白い吐息

「…いや。お前本当に長谷川先生と別れたんだな」

「あんなこと聞かされたら…別れるしかないじゃないですか」

「…そうか」

「オレの罪は重いから…償いきれないほど」

真人は鼻をすする。

「目、赤いな?」

「先生も赤いですよ」

「気のせいだよ…」

真人は無言で教室を後にした。
教卓に座る森下。
唸るように髪をかきむしっていた。

「どこにいるんだ…真人兄さん」















静かに保健室のドアが開いた。

関口先生は全て分かっているかの用に、優しい笑顔に少し涙を浮かべて琴を向かい入れてくれた。
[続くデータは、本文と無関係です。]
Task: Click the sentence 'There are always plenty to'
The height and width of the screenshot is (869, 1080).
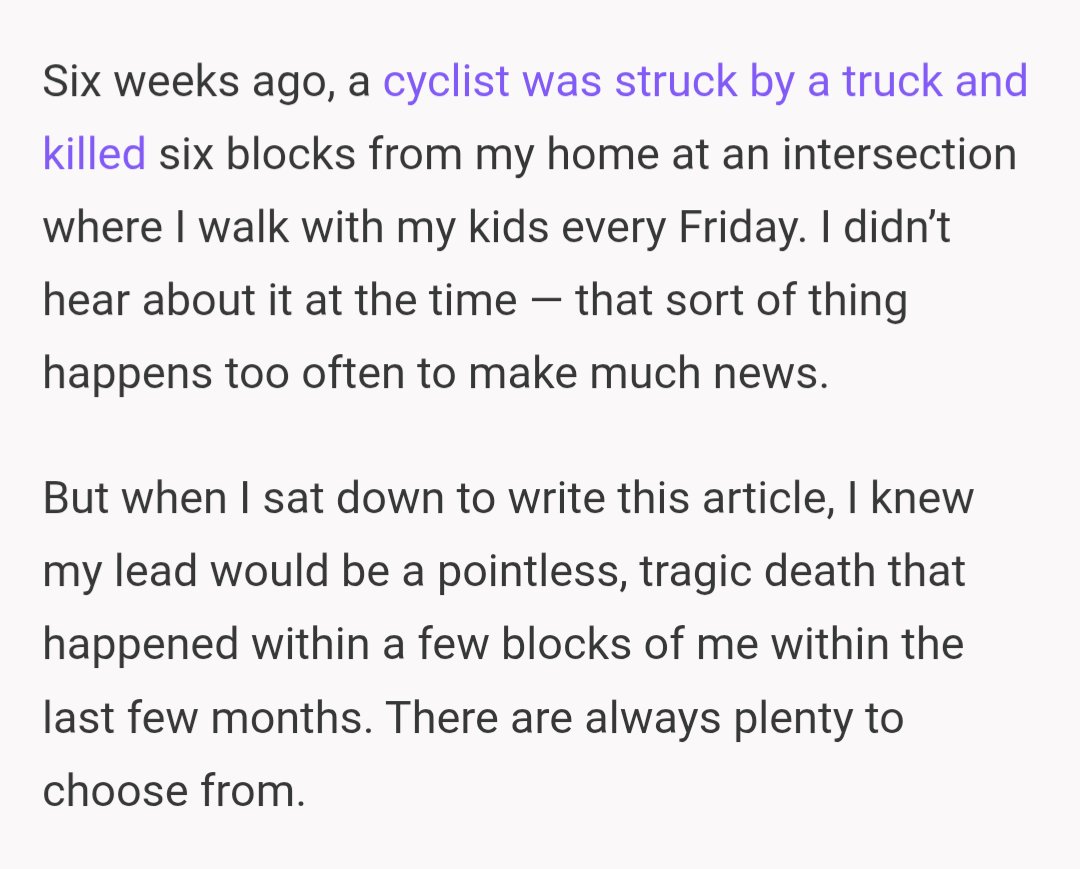Action: pyautogui.click(x=645, y=717)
その笑顔に母を重ね、琴は関口先生に抱きつき、また子供のようにエンエンと泣いた。

泣くしかなかった。
その時の琴に、他の言葉なんてみつからなかった。
ただ暖かい心に触れていたかった。


「…後で、話があるわ」

琴の髪を撫でながら関口先生がつぶやいた。

疑問符の打たれた顔を上げる琴。

「私の勘違いかもしれないけど、とても重大な話よ」

「……」

「今は話さない。今日は帰って、ゆっくり眠りなさい…」

琴はほんのりと口元に笑みを浮かべて頷いた。

きっと帰っても眠れないだろう…と、思いながら。